今日ちょうど毛唐と話してて、彼らは確か私なんかよりも遥かに学識経験者のはずなのに何故だか国粋的な重商主義で今回のバーナンキ議会証言を評論していたので気になった。



 よく分からないのは、アメリカにおける金融業界の救済を”国策”と位置づけて泥縄的に救うことがバーナンキの使命で、それによってのみクラッシュみたいなリセッションを防ぐことができると主張する点だ。正直言って、よく分からなかった。グリーンスパン風のアプローチが12年ぐらい続いて行き詰って、それが崩壊しそうなのをバーナンキがケツを拭かされているようにしか見えない。今日入稿したビジスタのメルマガにもそれを書いた。


 しかも、それが彼ら的にはfairで、ベアースターンズ(BSC)は特殊であるから、金融政策では救済しなければより多くのものをアメリカ経済は失う、という前提に立つ。でも、それってよく考えれば重商主義的アプローチなんじゃないの。CDOを必要としていた人がいてCDOを供給してきた人がいて、それがある特定の条件下でCDOに対する信用が崩れましたというのは単なる市場の失敗で、それをBSCが救済すること(つまり、市場の失敗の象徴がBSC)が”国策”であるべきなら、その後にやってくるトラベラーズとかも世界的な決済シェアがどうのといって救うことになるの。


 絶対的に彼らが表向き言わないのはオイルやシンガポールごときに救済されて、それでいいの的なジレンマなんじゃないかと思うんだよなあ。
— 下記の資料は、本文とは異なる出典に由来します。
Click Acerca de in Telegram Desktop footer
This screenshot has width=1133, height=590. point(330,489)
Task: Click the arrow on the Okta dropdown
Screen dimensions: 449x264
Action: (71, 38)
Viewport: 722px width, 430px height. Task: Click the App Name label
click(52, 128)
欧米の、欧米人が支えるべき国家の主たる産業の金融業界が、グリーンスパンの作ったフロスの連鎖崩壊とやらで雲散霧消することに対する不快感というか。だって、IMFなんてもう匙をダース単位で投げようとしてるじゃん。IMFの予測ベースで世界全体で最終「損失」が$800Bでしょう。埋まらないのは分かっているから、どこで防火壁を構築しましょうかという話をしてて、on timeでBSCを救うのはあの日しかなかったと議会証言されて、アメリカ人が「ブラボー」とか言ってるのって、単純に日本人が「三菱ばんざい」と言ってるのとどれだけレベルの差があるんだよと思ってしまう。
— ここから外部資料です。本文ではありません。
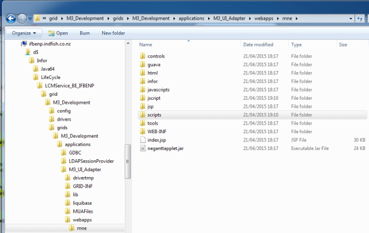Click the Burn toolbar button

tap(85, 33)
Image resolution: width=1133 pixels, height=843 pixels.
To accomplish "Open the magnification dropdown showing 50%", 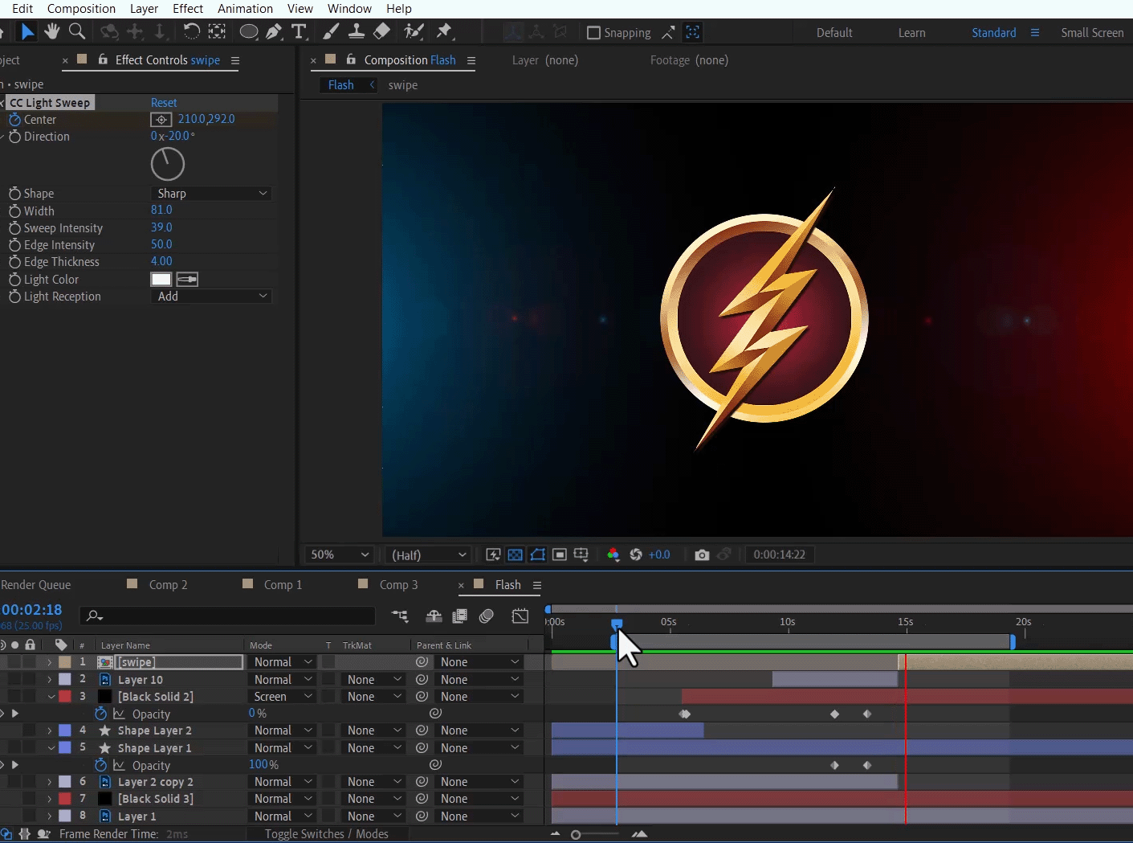I will (337, 554).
 結局、アメリカがリセッションだよというのは動かないとして、経済循環として出口としてのアメリカを防衛することが世界経済(彼らの言う貿易体制)護持の必要条件だ、というのは理解する、というかそれ以外ないもんなと思う。加えて、譲歩するなら、決断しないことが悪いことだ、という意味合いで何らかの指導力を発揮して、BSCを救済してsystemic risk(日本語におけるシステミックリスクではないよ)を先延ばしにしましょう、という議論もギリギリ分かる。もっと最善策があったかもしれないけど、分からないなりにその場でベターと思われる処方箋から手を付けていこうというのはアメリカ人からすればtalentedなのだろう。


 でもさあ、理解はするとして、BSCやその後にFRB主導で救済されるだろう金融機関とかが、リセッション露顕後のアメリカ経済再興のお役にどれだけ立つの? っていうのは語られないんだよなあ。もちろん金融業界的にはアメリカ偉いね流石だねって話にはなるよ。でも、イケスの中に魚がいるよっていう前提でフロスのような商品を小さな市場で大量にばら撒いて、蓋開けたらイケスの中には別のものがいました、って南海泡沫事件とどれだけ質的に差があるんだろうと。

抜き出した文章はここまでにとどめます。